The religious body submitted that there are categorical and definitive binaries with the usage of terms such as 'husband', 'wife', 'mother', 'father', etc. Any deviation or dilution of such definitions is a matter of legislative policy based on social realities, acceptance and on extensive socio-legal research.
Jamiat Ulama-I-Hind said that without prejudice to the submissions made in the present petition and without justifying the concept of same-sex marriage in the other cited countries, it wants to point out that those countries have reached a certain threshold of social order in terms of education/literacy and societal acceptance.
It added that the logic that other countries have legalized the inclusion of same-sex relationships in the concept of marriage cannot be introduced in India.
It is also pertinent to mention that most Eastern countries do not recognize same-sex marriages, the organisation said.
Jamiat Ulama-I-Hind, in the application moved by MR Shamshad, said that every organized religion is bound to have certain principles attached.

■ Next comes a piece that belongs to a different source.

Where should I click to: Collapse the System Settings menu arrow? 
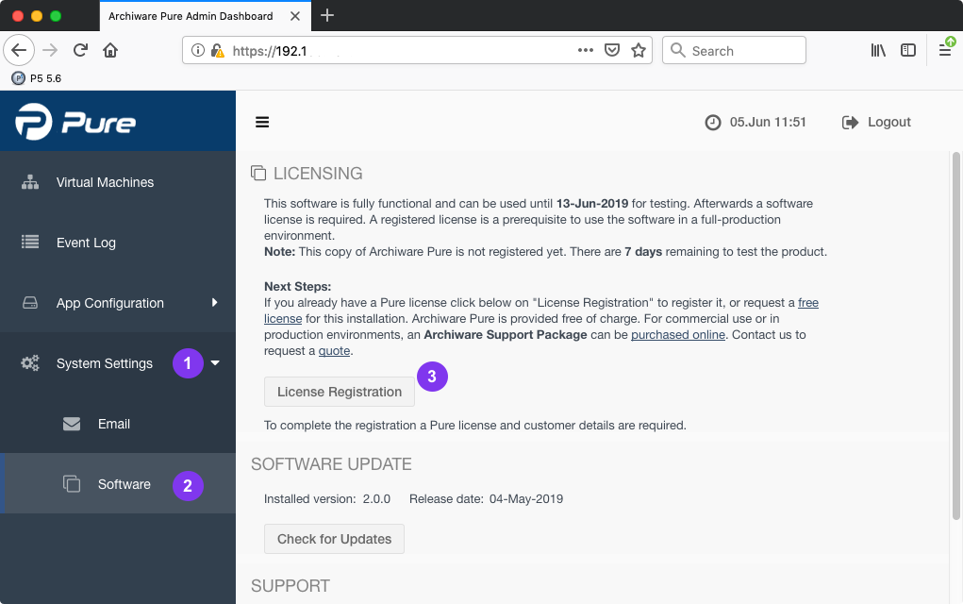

"When a person enters into a religion or declares herself to be a follower of a religion, that person is expected to have a belief in the foundational norms of such a religion. A person who fails to follow such norms is considered a sinner in the religious paradigm. Any person who questions the well-established norms of religion or demands the creation of a non-existing space within the religious norms and its teachings is in fact seeking to amend the religious norms. There cannot be an imposition of a radical non-religious worldview in established, inseparable and core principles of religions," Jamiat Ulama-I-Hind said.
The centre, in its affidavit filed earlier, had opposed the plea seeking legal recognition of same-sex marriage, saying that living together as partners by same-sex individuals, which is decriminalised now, is not comparable with the Indian family unit and they are clearly distinct classes which cannot be treated identically.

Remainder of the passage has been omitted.